← Blog

Combine PDF — what actually happens under the hood

You cannot combine two PDFs by appending the bytes of one file to the end of another. PDFs are not text streams — they are random-access object databases with a cross-reference table at the end pointing to every object by absolute byte offset. Concatenate two of them and the second file's offsets are off by tens of kilobytes; both halves become unreadable.

The real shape of a PDF

A PDF is a directed graph of indirect objects: a Catalog at the root, a Pages tree below it, Page objects holding content streams, and a constellation of resource dictionaries pointing to fonts, images, ICC profiles, and external graphics states. At the very end of the file is the xref table — a numeric index mapping (object number, generation) → byte offset — and a trailer dictionary pointing to the catalog and the previous xref (if the file has been incrementally updated).
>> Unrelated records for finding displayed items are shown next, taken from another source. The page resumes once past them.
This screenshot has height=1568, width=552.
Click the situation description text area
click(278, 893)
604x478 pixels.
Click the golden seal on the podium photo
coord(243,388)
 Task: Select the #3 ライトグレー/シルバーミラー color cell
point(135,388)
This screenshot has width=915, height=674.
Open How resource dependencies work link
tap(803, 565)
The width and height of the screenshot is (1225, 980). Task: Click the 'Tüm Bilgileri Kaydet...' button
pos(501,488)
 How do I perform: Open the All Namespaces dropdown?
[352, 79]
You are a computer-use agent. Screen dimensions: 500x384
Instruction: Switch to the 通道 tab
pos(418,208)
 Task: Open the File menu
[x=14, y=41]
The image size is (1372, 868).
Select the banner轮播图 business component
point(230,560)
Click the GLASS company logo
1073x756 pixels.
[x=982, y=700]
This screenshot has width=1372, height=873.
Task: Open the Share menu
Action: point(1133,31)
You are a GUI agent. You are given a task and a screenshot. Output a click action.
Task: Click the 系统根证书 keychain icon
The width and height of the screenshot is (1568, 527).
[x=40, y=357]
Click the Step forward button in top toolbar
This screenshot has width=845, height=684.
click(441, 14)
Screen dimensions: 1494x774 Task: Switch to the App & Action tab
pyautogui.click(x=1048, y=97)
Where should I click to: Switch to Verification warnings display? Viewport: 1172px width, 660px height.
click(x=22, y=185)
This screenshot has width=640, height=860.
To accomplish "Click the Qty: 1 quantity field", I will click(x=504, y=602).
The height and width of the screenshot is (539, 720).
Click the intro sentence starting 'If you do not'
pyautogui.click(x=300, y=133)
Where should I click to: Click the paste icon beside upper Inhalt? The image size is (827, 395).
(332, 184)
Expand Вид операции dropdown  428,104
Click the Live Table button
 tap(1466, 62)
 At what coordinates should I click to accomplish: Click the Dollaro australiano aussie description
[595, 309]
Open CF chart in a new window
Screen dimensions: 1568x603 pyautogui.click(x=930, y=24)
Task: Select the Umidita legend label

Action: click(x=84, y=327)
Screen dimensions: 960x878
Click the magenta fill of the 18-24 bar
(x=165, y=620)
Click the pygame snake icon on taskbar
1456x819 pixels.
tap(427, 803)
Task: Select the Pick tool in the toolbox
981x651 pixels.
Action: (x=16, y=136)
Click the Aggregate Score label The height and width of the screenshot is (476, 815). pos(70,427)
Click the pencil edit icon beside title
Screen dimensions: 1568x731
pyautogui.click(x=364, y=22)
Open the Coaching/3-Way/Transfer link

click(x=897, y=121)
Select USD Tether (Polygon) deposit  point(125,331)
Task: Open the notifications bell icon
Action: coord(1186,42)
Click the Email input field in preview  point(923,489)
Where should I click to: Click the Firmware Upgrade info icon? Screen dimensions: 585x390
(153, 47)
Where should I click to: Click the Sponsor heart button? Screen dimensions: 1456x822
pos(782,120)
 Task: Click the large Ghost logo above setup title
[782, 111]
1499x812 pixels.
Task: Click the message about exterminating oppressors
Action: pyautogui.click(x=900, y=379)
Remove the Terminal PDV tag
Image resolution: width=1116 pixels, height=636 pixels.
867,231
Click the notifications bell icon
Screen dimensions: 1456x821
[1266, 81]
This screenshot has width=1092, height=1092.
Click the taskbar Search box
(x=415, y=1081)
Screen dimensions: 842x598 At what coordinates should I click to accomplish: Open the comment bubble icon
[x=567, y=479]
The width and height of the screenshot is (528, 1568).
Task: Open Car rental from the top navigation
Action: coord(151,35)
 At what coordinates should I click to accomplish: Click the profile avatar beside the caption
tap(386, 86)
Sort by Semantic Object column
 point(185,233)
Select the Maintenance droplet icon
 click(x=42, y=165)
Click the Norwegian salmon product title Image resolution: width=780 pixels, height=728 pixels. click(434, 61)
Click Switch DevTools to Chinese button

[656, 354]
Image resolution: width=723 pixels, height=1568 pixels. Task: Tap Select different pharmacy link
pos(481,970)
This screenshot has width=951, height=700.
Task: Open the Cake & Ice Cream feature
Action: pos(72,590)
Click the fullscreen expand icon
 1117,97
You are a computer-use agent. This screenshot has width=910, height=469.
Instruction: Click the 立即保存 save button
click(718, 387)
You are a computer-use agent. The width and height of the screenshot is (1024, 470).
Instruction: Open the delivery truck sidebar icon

Every reference inside the body of the PDF — 3 0 R, 17 0 R — is a number. Any merge must rewrite those numbers so that A's 5 0 R and B's 5 0 R don't collide.

How the merge runs

From the converter's perspective, the merge is one operation. The list of input PDFs (each non-PDF input has been converted to a single-page PDF first — see "Image inputs" below) is handed to an underlying merge tool, which performs all the heavy lifting in one pass: parsing each input, renumbering objects to avoid collisions, concatenating page trees, reattaching resources, rewriting cross-references, and serializing the result. The converter's only explicit step after the merge is to set the output PDF's /Title to "Combined PDF". Everything else — outline reconciliation, metadata handling, /ID generation, version selection — is the merge tool's behavior, not something we hand-code.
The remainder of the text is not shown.